## The data
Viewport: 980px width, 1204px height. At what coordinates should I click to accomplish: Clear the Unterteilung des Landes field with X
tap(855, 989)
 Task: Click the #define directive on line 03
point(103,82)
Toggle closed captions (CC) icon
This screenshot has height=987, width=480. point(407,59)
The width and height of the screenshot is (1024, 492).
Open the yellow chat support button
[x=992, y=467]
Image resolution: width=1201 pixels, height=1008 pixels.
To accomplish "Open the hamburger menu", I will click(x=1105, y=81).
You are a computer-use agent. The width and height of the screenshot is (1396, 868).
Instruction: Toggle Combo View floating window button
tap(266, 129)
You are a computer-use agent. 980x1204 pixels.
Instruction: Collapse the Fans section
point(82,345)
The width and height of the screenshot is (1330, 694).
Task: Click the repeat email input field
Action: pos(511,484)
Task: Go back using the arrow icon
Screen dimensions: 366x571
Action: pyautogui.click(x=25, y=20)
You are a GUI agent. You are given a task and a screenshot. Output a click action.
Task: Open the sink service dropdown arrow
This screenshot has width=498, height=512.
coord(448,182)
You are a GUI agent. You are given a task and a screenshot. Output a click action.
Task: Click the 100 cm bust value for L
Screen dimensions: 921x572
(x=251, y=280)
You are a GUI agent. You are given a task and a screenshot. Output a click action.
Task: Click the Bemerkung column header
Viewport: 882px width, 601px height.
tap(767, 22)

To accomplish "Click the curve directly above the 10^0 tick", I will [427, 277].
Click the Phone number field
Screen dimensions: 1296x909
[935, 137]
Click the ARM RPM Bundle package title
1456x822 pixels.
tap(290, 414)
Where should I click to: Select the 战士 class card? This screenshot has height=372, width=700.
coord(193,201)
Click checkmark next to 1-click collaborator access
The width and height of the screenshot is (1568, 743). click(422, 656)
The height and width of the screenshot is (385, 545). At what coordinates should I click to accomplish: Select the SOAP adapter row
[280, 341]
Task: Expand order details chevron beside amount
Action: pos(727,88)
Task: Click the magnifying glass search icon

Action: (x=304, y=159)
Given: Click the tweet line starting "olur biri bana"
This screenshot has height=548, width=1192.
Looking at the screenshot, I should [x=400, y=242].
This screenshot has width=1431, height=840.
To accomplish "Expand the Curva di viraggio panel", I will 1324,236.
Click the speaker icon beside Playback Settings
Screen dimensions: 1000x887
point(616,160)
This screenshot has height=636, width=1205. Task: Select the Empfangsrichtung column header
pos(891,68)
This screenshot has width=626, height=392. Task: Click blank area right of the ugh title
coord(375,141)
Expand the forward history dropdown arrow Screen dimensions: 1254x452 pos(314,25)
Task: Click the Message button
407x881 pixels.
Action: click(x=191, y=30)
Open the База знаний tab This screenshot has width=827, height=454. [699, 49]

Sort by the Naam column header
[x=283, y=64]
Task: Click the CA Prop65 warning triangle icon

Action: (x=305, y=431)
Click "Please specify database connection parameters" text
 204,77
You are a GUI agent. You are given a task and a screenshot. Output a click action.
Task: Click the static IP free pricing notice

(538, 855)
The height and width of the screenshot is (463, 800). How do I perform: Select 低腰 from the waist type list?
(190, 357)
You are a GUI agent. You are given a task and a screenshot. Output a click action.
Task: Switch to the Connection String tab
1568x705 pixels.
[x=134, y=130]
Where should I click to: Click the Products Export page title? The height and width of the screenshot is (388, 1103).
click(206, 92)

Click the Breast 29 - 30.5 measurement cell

## What to do
Return, exactly and without additions, the lines that run from the one containing "Expand the forward" to the end of the material above.

## Exercise response
Expand the forward history dropdown arrow Screen dimensions: 1254x452 pos(314,25)
Task: Click the Message button
407x881 pixels.
Action: click(x=191, y=30)
Open the База знаний tab This screenshot has width=827, height=454. [699, 49]

Sort by the Naam column header
[x=283, y=64]
Task: Click the CA Prop65 warning triangle icon

Action: (x=305, y=431)
Click "Please specify database connection parameters" text
 204,77
You are a GUI agent. You are given a task and a screenshot. Output a click action.
Task: Click the static IP free pricing notice

(538, 855)
The height and width of the screenshot is (463, 800). How do I perform: Select 低腰 from the waist type list?
(190, 357)
You are a GUI agent. You are given a task and a screenshot. Output a click action.
Task: Switch to the Connection String tab
1568x705 pixels.
[x=134, y=130]
Where should I click to: Click the Products Export page title? The height and width of the screenshot is (388, 1103).
click(206, 92)

Click the Breast 29 - 30.5 measurement cell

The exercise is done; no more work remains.